10.26599/1671-5411.2024.12.002
- Author:
Peng-Qi LIN
1
;
Quan-Wei PEI
1
;
Bin LI
1
;
Jie-Mei YANG
2
;
Li-Na ZOU
1
;
De-Zhan SU
1
;
Jun-Pei ZHANG
1
;
Hong-Peng YIN
1
;
Mbabazi NADINE
1
;
Jun-Jie YANG
1
;
Nevzorova Vera A
3
;
Khan MUSAWIR ABBAS
1
;
Zhao-Lei JIANG
4
;
Jing-Jie LI
1
;
De-Chun YIN
5
Author Information
1. Department of Cardiology, the First Affiliated Hospital of Harbin Medical University, Harbin, China.
2. Department of Echocardiography, the First Affiliated Hospital of Harbin Medical University, Harbin, China.
3. Institute Therapy and Instrumental Diagnostic, Pacific State Medical University, Vladivostok, Russia.
4. Department of Cardiothoracic Surgery, Xinhua Hospital, School of Medicine, Shanghai Jiaotong University, Shanghai, China.
5. Department of Geriatrics, the First Affiliated Hospital of Harbin Medical University, Harbin, China.
- Publication Type:Journal Article
- From:
Journal of Geriatric Cardiology
2024;21(12):1119-1132
- CountryChina
- Language:English
-
Abstract:
BACKGROUND:Stress cardiomyopathy (SCM) currently has a high incidence in older adults, and the theories regarding its causes include "catecholamine myocardial toxicity" and "sympathetic hyperactivation". However, the role of the central nervous system in the pathogenesis of SCM remains unknown. We investigated the role of microglia activation in the paraventricular hypothalamic nucleus (PVN) in the development of SCM.
METHODS:An SCM model was created using male Sprague-Dawley (SD) rats, immobilized for 6 h every day for a week. Electrocardiogram, cardiac electrophysiology, and echocardiography examinations were performed to verify the changes in cardiac structure and function in rats with SCM. RNA sequencing was used to explore the changes in the hypothalamus during SCM. In addition, brain and heart tissues were collected to detect microglial activation and sympathetic activity.
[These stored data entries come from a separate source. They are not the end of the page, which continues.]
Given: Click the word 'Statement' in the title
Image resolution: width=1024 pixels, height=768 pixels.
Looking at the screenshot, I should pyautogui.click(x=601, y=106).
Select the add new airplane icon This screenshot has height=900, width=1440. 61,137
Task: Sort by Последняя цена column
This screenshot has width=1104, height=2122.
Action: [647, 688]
RESULTS:The main findings were as follows: (1) immobilization stress successfully induced SCM in SD rats; (2) microglia were significantly activated in the hypothalamus, as evidenced by cytosol thickening, increases in the number of microglial branches, and microglia enriched in the PVN; (3) in SCM, the microglia in the PVN exhibited increased central and peripheral cardiac sympathetic activity and increased the expression of neuroinflammatory factors; and (4) it is possible that inhibiting microglial activation could suppress the sympathetic activity of the central nervous system and heart and increase cardiac electrical stability in SCM rats.
CONCLUSIONS:SCM was induced in SD rats by immobilization stress, acting through the activation of the hypothalamic microglia. The activated microglia were specifically enriched in the PVN, increasing the activity of the central and peripheral sympathetic nervous systems by regulating the expression of neuro-inflammatory factors, mediating dysfunction of the left ventricle, and increasing the susceptibility to ventricular arrhythmias.